*** DATASET ***
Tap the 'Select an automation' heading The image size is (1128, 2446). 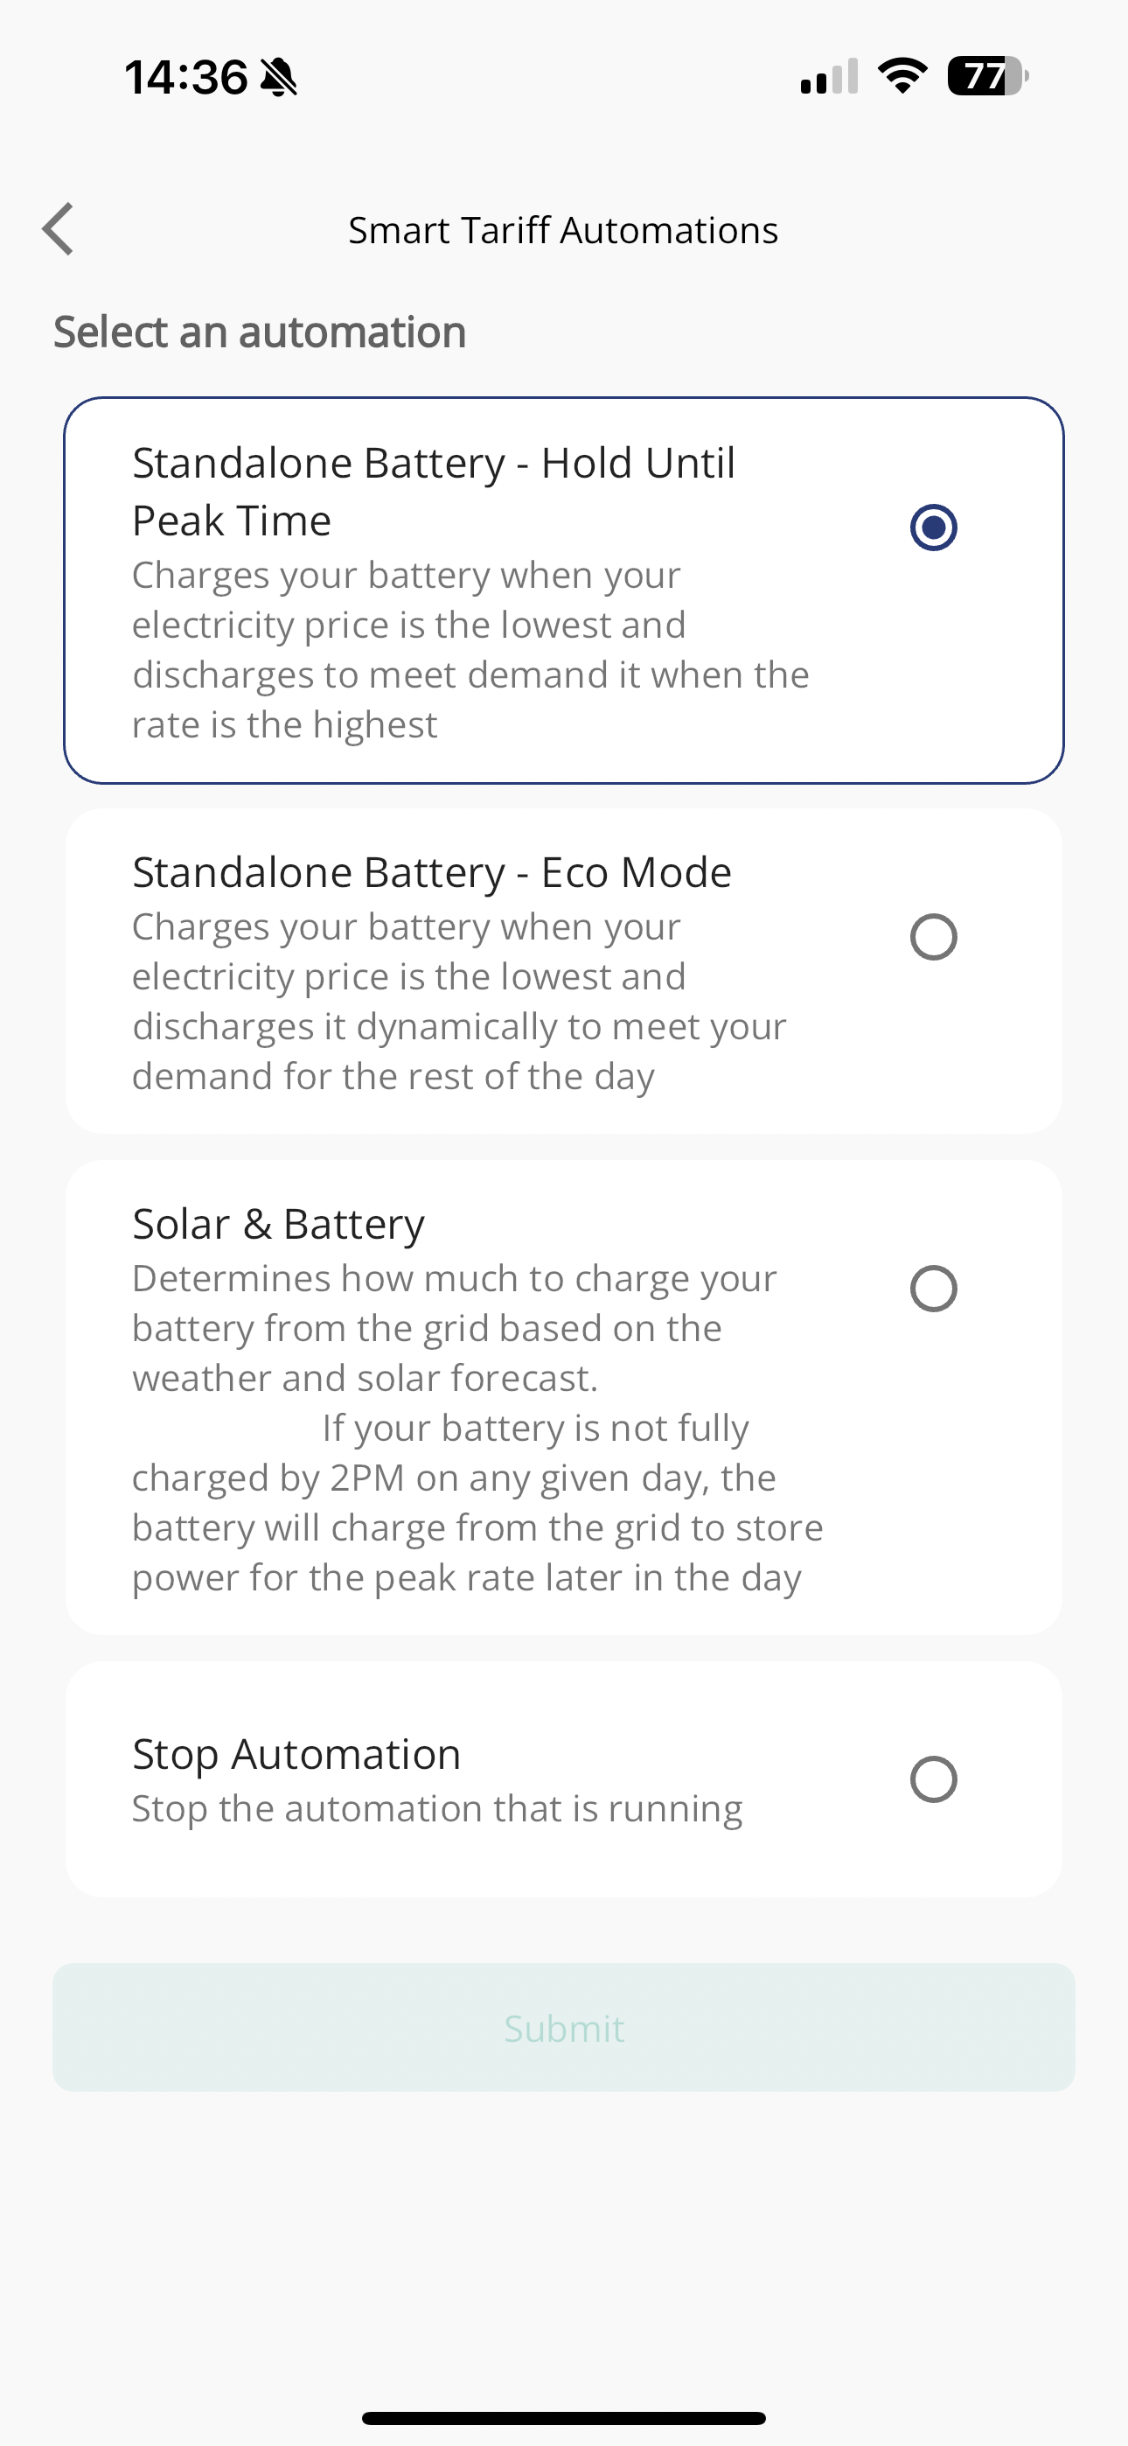[259, 332]
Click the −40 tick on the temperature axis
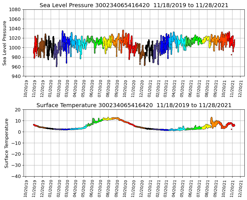The image size is (247, 200). click(x=16, y=176)
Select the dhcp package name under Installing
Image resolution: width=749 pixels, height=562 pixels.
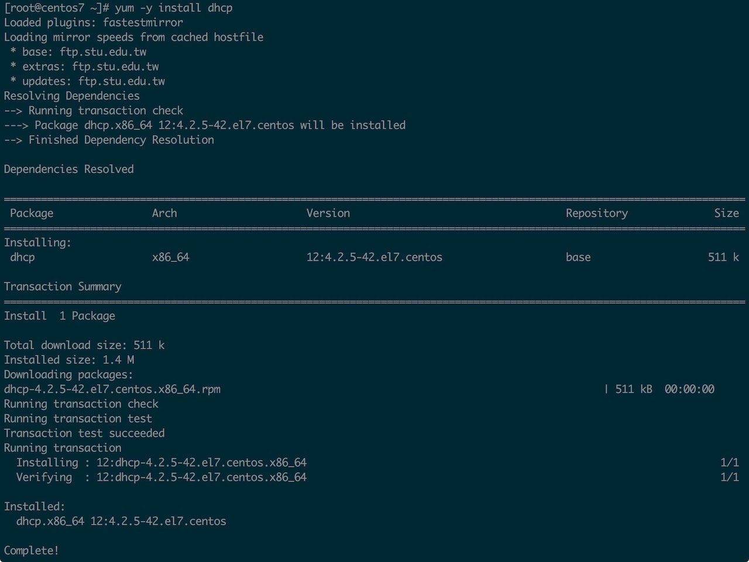(x=22, y=257)
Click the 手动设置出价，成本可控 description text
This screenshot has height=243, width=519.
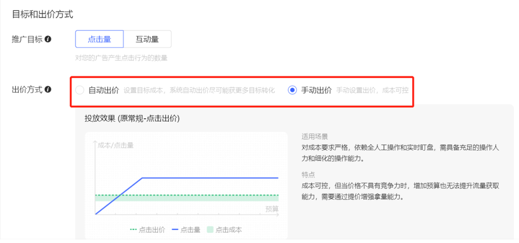pos(372,90)
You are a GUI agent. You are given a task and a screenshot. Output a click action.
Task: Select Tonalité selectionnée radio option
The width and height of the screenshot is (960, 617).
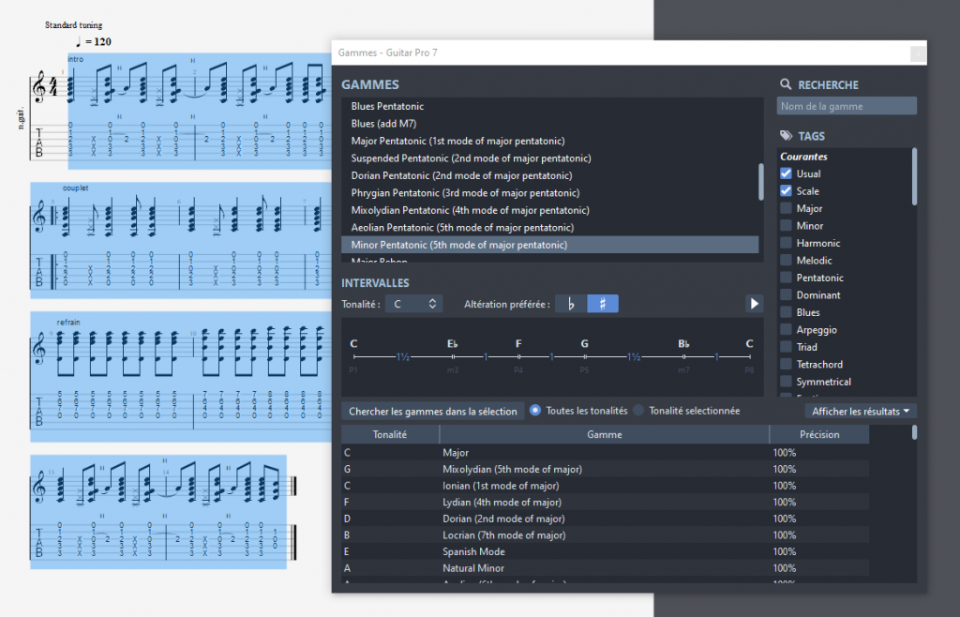[x=639, y=411]
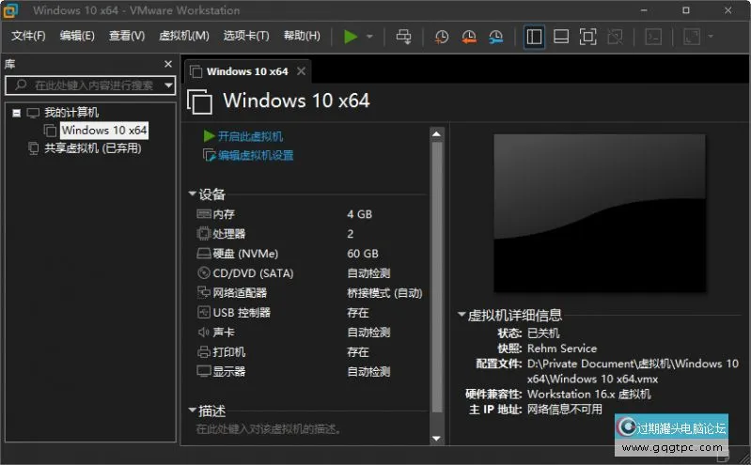Revert to snapshot using toolbar icon
Viewport: 751px width, 465px height.
(x=468, y=37)
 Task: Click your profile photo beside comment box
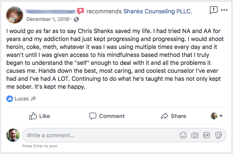(x=13, y=135)
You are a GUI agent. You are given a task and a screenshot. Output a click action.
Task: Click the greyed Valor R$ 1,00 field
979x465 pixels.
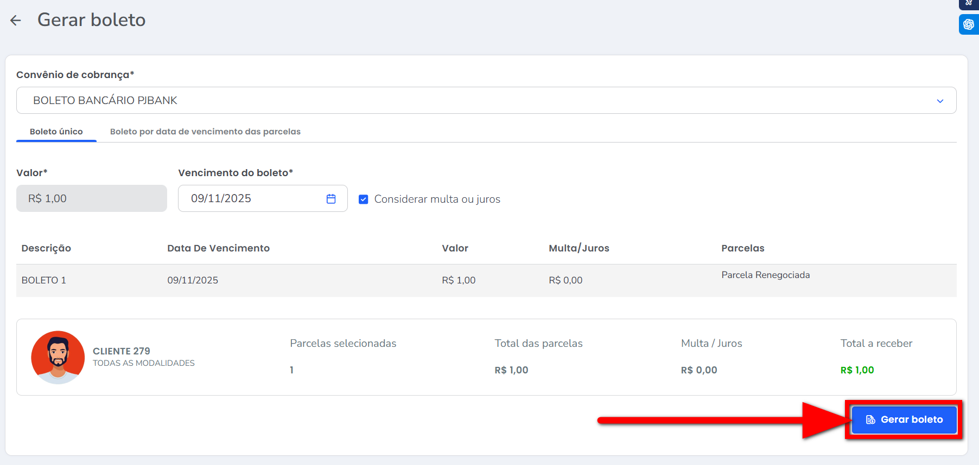click(x=91, y=199)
*** End of DATASET ***
## TASK BRIEF
In your output, include only the lines from the line containing "This screenshot has height=243, width=519." through the last line of the material above, exactly as they appear, and leave out the pictures.

## EXPECTED OUTPUT
This screenshot has height=243, width=519.
pos(372,90)
You are a GUI agent. You are given a task and a screenshot. Output a click action.
Task: Select Tonalité selectionnée radio option
The width and height of the screenshot is (960, 617).
[x=639, y=411]
Revert to snapshot using toolbar icon
Viewport: 751px width, 465px height.
(x=468, y=37)
 Task: Click your profile photo beside comment box
(x=13, y=135)
You are a GUI agent. You are given a task and a screenshot. Output a click action.
Task: Click the greyed Valor R$ 1,00 field
979x465 pixels.
click(x=91, y=199)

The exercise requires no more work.